Angelina, a well known political figure who is also chair of the Midnight Sun Republican Women’s Club, will step down from the presidency of the club in November as she becomes Administrative Services Director and returns to the nation’s capital, where she has worked in the past. Her husband Erick will join her in DC.

“It has been the privilege of a lifetime to serve as President of MSRWC,” she wrote. “When I became involved in Republican politics in 1998, I set a goal to serve as president of a local women’s club.  I could not have had a more dynamic, talented, dedicated and energetic group of board members and organization members to work with.”

Angelina joined the senator’s staff in 2013, and has a long career in politics. She is the person who Alaskans would speak with if they wanted the senator to show up at a meeting or to give a speech. She will continue to do scheduling in her new role as office administrator.

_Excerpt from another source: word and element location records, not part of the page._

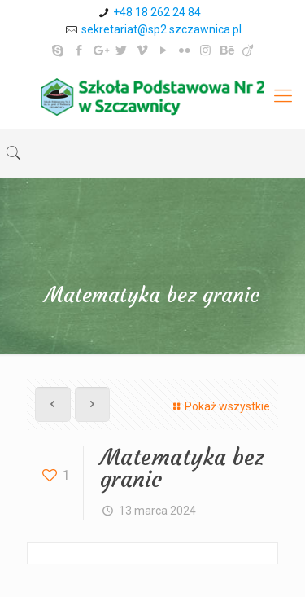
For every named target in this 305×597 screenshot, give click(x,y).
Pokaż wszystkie (219, 406)
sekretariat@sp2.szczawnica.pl (161, 29)
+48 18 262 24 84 (157, 12)
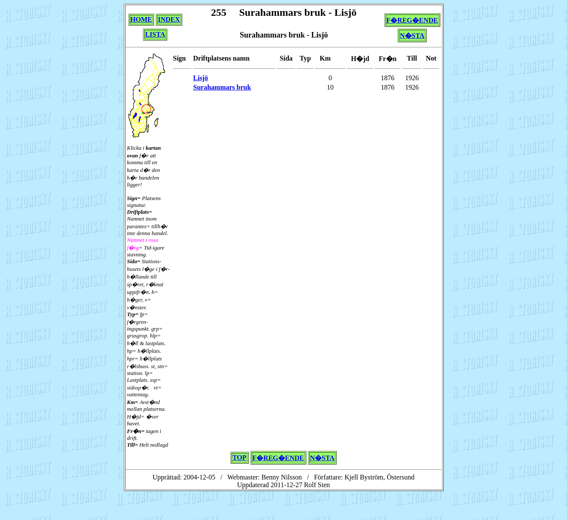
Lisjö (200, 77)
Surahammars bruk (222, 87)
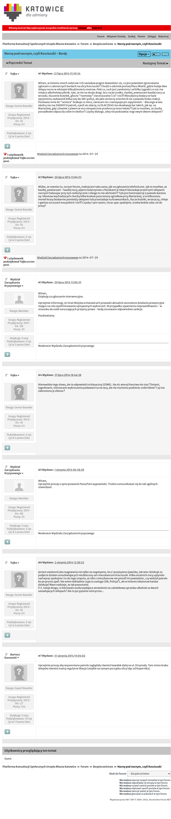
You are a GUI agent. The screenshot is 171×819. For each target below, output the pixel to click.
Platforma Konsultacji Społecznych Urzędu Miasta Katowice (39, 43)
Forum (100, 36)
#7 (40, 655)
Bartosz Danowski (12, 656)
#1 (39, 73)
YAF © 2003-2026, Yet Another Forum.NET (150, 799)
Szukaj (131, 36)
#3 (40, 282)
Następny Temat (154, 63)
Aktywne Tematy (116, 36)
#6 (40, 562)
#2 (40, 177)
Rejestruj (97, 27)
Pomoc (141, 36)
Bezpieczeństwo (103, 43)
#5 (40, 469)
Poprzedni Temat (20, 63)
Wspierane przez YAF (119, 799)
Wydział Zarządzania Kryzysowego (12, 282)
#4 (40, 375)
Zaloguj (82, 27)
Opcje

Angelina has been on the board of the Midnight Sun Republicans since 2009, was a delegate to the 2008 RNC convention, and has been involved with district politics since at least 2002.

She’s an avid snowmachine sportswoman, and is going to miss Arctic Man. Bet on it.

WWII Army artillery officers Retired Col. Jack Ancker, left, Archdeacon Father Norman Elliott, center, stand with U.S. Army Capt. Robert W. Davis in December, 2013 as they wait for the firing of 105 mm Howitzers at Joint Base Elmendorf-Richardson. / US Military photo


Beloved to many Alaskans, Father Norman Elliott passed away on Sept. 9, 2016. He was 97.

Father Elliott was a U.S. Army veteran of World War II. He was heading to seminary when he joined the Army in 1942, after the Japanese bombing of Pearl Harbor, Hawaii.

Elliott fought the Germans in France, Luxembourg, Germany, and England. In an interview, he said in 2013:

“I remember good times, I remember bad times.  I remember times where I barely escaped by the skin of my teeth. You never forget.  I remember, and there are things that I wish I had done, or didn’t do. I hope that as a whole, Alaskans remember what we did, because as a nation, we are losing our remembrance of WWII.”

Returning to the U.S. after the war, he devoted the rest of his life to the ministry through the Episcopal Church. The church sent him to Alaska in 1952, and he dedicated the next 50 years of his life to the Lord’s work, first in at St. Mark’s in Nenana, but also at St. Stephen’s in Fort Yukon, St. Matthew’s in Fairbanks, St. John’s in Ketchikan and All Saints  in Anchorage.

Father Elliott was good friends with Sen. Ted. Stevens, Sen. Don Young, and other political leaders. Sen. Stevens worshiped at All Saints in Anchorage, whenever he was in the city. When in 1978 a small jet carrying Stevens and his wife Ann crashed at the Anchorage International Airport, Elliott was rushed to the hospital with a police escort to join his friend’s side. He was the one who broke the news to Ted that his wife Ann had not survived the crash.

Years later, Elliott performed the marriage ceremony for Ted and Catherine Stevens.

The Duke and Duchess of Cambridge plan to visit BC and Yukon Territory from Sept. 24-Oct. 1. / Kensington Palace photo


The Duke and Duchess of Cambridge will visit B.C. and Yukon this month, with stops in Vancouver, Victoria, Bella Bella, Haida Gwaii and Kelowna, B.C. They will also be stopping in Whitehorse and Carcross, Yukon.

Prince William and Kate’s trip will last from Sept. 24 and Oct. 1, according to Kensington Palace. Word has it they will be staying at Marsh Lake in Northern BC at least for some of the visit.

The royal couple last visted Canada in the summer of 2011 as newlyweds. This will be their first trip to BC and the Yukon.